### Data extract
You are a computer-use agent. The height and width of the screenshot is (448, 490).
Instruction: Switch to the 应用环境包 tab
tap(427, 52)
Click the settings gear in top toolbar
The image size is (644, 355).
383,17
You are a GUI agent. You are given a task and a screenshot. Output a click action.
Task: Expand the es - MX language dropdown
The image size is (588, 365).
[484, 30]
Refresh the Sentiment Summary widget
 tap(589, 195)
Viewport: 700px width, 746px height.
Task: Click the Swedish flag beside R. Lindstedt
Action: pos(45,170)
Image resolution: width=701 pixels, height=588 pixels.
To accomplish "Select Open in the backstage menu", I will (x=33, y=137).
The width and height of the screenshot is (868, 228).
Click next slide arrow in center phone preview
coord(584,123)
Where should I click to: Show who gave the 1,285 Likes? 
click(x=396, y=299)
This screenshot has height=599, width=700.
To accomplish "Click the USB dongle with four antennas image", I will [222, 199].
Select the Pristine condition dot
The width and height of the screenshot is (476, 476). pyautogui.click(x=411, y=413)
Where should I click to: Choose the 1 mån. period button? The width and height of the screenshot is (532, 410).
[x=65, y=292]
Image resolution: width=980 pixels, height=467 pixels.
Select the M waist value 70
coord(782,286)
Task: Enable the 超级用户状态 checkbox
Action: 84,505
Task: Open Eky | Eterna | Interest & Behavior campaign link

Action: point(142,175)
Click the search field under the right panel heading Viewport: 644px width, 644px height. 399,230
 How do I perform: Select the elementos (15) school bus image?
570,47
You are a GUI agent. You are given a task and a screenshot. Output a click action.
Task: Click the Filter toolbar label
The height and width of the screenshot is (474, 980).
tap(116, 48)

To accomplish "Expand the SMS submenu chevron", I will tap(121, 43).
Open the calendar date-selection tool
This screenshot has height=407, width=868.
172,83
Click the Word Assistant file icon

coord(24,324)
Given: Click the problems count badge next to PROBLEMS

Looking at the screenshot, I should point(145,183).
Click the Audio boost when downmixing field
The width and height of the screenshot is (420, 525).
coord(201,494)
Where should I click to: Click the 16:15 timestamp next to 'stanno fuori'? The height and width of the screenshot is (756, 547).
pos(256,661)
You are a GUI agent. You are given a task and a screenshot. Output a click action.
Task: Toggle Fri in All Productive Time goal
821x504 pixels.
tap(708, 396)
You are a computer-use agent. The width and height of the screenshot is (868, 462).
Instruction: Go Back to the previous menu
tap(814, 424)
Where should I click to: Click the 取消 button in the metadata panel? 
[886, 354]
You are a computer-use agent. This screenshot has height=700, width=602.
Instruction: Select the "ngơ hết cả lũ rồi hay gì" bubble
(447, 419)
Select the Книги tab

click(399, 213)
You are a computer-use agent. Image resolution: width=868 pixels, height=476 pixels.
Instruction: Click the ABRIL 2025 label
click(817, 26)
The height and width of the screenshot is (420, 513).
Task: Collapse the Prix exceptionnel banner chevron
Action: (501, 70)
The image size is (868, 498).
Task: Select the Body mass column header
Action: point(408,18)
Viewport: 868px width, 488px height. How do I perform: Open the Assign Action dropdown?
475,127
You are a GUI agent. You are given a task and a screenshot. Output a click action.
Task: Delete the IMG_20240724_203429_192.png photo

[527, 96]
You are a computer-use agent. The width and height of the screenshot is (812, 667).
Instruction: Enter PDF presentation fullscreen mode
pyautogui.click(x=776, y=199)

### Task description
Copy out every item above word for word, keeping each line unchanged and in the same order.

### Full answer
You are a computer-use agent. The height and width of the screenshot is (448, 490).
Instruction: Switch to the 应用环境包 tab
tap(427, 52)
Click the settings gear in top toolbar
The image size is (644, 355).
383,17
You are a GUI agent. You are given a task and a screenshot. Output a click action.
Task: Expand the es - MX language dropdown
The image size is (588, 365).
[484, 30]
Refresh the Sentiment Summary widget
 tap(589, 195)
Viewport: 700px width, 746px height.
Task: Click the Swedish flag beside R. Lindstedt
Action: pos(45,170)
Image resolution: width=701 pixels, height=588 pixels.
To accomplish "Select Open in the backstage menu", I will (x=33, y=137).
The width and height of the screenshot is (868, 228).
Click next slide arrow in center phone preview
coord(584,123)
Where should I click to: Show who gave the 1,285 Likes? 
click(x=396, y=299)
This screenshot has height=599, width=700.
To accomplish "Click the USB dongle with four antennas image", I will [222, 199].
Select the Pristine condition dot
The width and height of the screenshot is (476, 476). pyautogui.click(x=411, y=413)
Where should I click to: Choose the 1 mån. period button? The width and height of the screenshot is (532, 410).
[x=65, y=292]
Image resolution: width=980 pixels, height=467 pixels.
Select the M waist value 70
coord(782,286)
Task: Enable the 超级用户状态 checkbox
Action: 84,505
Task: Open Eky | Eterna | Interest & Behavior campaign link

Action: point(142,175)
Click the search field under the right panel heading Viewport: 644px width, 644px height. 399,230
 How do I perform: Select the elementos (15) school bus image?
570,47
You are a GUI agent. You are given a task and a screenshot. Output a click action.
Task: Click the Filter toolbar label
The height and width of the screenshot is (474, 980).
tap(116, 48)

To accomplish "Expand the SMS submenu chevron", I will tap(121, 43).
Open the calendar date-selection tool
This screenshot has height=407, width=868.
172,83
Click the Word Assistant file icon

coord(24,324)
Given: Click the problems count badge next to PROBLEMS

Looking at the screenshot, I should point(145,183).
Click the Audio boost when downmixing field
The width and height of the screenshot is (420, 525).
coord(201,494)
Where should I click to: Click the 16:15 timestamp next to 'stanno fuori'? The height and width of the screenshot is (756, 547).
pos(256,661)
You are a GUI agent. You are given a task and a screenshot. Output a click action.
Task: Toggle Fri in All Productive Time goal
821x504 pixels.
tap(708, 396)
You are a computer-use agent. The width and height of the screenshot is (868, 462).
Instruction: Go Back to the previous menu
tap(814, 424)
Where should I click to: Click the 取消 button in the metadata panel? 
[886, 354]
You are a computer-use agent. This screenshot has height=700, width=602.
Instruction: Select the "ngơ hết cả lũ rồi hay gì" bubble
(447, 419)
Select the Книги tab

click(399, 213)
You are a computer-use agent. Image resolution: width=868 pixels, height=476 pixels.
Instruction: Click the ABRIL 2025 label
click(817, 26)
The height and width of the screenshot is (420, 513).
Task: Collapse the Prix exceptionnel banner chevron
Action: (501, 70)
The image size is (868, 498).
Task: Select the Body mass column header
Action: point(408,18)
Viewport: 868px width, 488px height. How do I perform: Open the Assign Action dropdown?
475,127
You are a GUI agent. You are given a task and a screenshot. Output a click action.
Task: Delete the IMG_20240724_203429_192.png photo

[527, 96]
You are a computer-use agent. The width and height of the screenshot is (812, 667).
Instruction: Enter PDF presentation fullscreen mode
pyautogui.click(x=776, y=199)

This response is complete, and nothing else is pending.